Carry on the press release about the Sunken Ecologies festival programme below, picking up after its last sentence.

● PASSAGE GIVEN:
-----

Press Release: MARGATE NOW festival announces artists and partners for Sunken Ecologies programme 2021

MARGATE NOW announces the artists, partners and projects for the 2021 Sunken Ecologies festival programme curated by Anna Colin, including permanent commissions by Nicolas Deshayes, Lindsey Mendick and Olu Ogunnaike, and commissions by headline artists Ama Josephine Budge, Adam Chodzko, Kim Conway, Sonia Overall, Christina Peake, Shamica Ruddock, Holly Slingsby, Francesca Ter-Berg and Sara Trillo. Sunken Ecologies takes on the human-made natural environment, centering on the Sunken Garden, a public park in the Westbrook area of Margate, designed and landscaped in the 1930’s.

Sunken Ecologies comprises nearly 30 exhibitions, installations, performances, walks, talks and other events by over 20 artists, musicians and writers at the Sunken Garden, Nayland Rock Hotel, CRATE, Limbo, Cliftonville Cultural Space (formerly Margate Synagogue), galleries, project spaces and public places around the town and online. The 2021 festival showcases Margate as a centre for the production and presentation of new contemporary art in a programme made in collaboration with artists, partners and venues selected from proposals by creative practitioners who live and work in Margate and across south east England.

-----

● STORED DATA:

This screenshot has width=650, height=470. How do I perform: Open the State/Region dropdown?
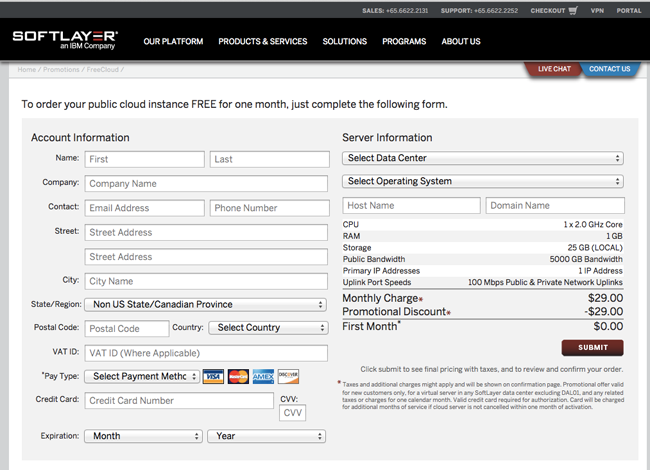[x=205, y=304]
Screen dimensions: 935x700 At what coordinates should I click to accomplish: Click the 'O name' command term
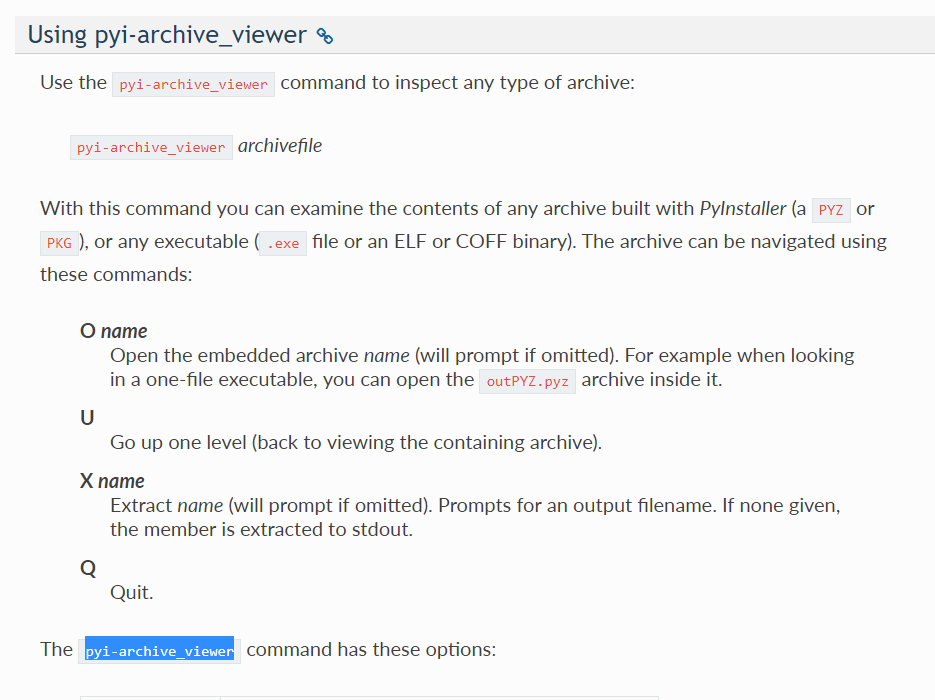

-----

● FINAL RESULT:
Highlights of the 2021 programme:

Permanent commissions

  • New permanent commissions by Nicolas Deshayes, Lindsey Mendick and Olu Ogunnaike for Margate’s Sunken Garden. Made from sustainable materials and responding to the practical needs of the Garden and of the community group that cares for it, the three functional artworks include: a gate for the Garden’s cave (to store gardening tools), a compost bin and a bench.

Headline artists’ commissions

  • Ama Josephine Budge engages speculative fiction and ethno-botany in her short story about the Sunken Garden.
  • Cellist Francesca Ter-Berg’s multi-channel sound installation activates the Sunken Garden at dawn and dusk.
  • Adam Chodzko’s video work maps the movements of play, drawing on the network of pathways used by children between the bushes and trees on the worn periphery of the Sunken Garden.
  • Sara Trillo’s installation in the basement of Nayland Rock Hotel operates as a laboratory for researching the science and archaeology of the Sunken Garden.
  • Shamica Ruddock’s soundtrack for the Garden reverberates online and across radio airwaves.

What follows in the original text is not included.